ЗАДАНИЕ: Где, согласно фрагменту о метро столицы Азербайджана, расположена узловая станция «28 мая»?

ФРАГМЕНТ:
******************************

Мы вернулись на «Мэмар Аджеми» и поехали до переходной «28 мая» — сегодня я решил досконально обследовать транспортные подземелья столицы Азербайджана. Там с людскими массами была полная катастрофа — узловая станция находится прямо под железнодорожным вокзалом в центре города, поэтому к «пересаживающимся» со станции на станцию и с поезда на поезд добавилась изрядная доля «уезжающих из города». Кое-как мы прорвались на «Джафар Джаббарлы» — относительно новую станцию, перегороженную пополам глухой пластиковой стеной параллельно движению поезда — для «челнока» достаточно было одного пути. Видимо, для того чтобы как-то развлечь пассажиров в ожидании редкого и «ленивого» единственного поезда, руководство подземки разрешило здесь торговлю — такие же, как и снаружи, мужички продавали с картонных и деревянных коробок обувь и одежду, газеты и семечки.

******************************

Сохранённые записи данных

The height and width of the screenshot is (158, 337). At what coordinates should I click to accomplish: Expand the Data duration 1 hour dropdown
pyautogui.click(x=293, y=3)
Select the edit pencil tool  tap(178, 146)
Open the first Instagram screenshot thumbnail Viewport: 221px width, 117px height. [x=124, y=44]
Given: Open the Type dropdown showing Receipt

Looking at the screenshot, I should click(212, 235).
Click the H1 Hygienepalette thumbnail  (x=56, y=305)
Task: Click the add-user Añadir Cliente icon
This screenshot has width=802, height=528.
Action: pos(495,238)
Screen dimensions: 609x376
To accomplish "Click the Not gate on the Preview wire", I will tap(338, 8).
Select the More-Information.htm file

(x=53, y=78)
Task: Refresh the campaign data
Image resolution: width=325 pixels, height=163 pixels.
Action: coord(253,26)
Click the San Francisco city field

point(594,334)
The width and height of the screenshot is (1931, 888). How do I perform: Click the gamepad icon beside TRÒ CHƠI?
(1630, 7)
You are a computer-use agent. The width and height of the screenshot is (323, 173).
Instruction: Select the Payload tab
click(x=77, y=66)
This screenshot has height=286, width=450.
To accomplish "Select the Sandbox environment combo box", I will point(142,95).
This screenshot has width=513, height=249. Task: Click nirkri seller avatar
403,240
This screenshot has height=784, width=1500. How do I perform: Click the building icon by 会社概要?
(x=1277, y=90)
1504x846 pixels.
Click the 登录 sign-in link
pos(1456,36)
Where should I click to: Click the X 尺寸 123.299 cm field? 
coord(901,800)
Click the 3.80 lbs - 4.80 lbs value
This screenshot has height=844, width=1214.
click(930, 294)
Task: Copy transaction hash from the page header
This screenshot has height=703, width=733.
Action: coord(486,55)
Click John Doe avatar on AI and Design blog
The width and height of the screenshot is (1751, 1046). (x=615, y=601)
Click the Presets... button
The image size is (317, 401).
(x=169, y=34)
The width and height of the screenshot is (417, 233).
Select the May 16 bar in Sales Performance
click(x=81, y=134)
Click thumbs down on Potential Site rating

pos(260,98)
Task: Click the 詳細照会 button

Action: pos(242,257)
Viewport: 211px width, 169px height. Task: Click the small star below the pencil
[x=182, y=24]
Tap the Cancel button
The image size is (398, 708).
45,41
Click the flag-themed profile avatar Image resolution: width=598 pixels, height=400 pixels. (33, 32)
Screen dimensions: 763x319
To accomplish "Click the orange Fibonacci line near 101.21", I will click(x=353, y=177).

******************************

ОТВЕТ: Прямо под железнодорожным вокзалом в центре города.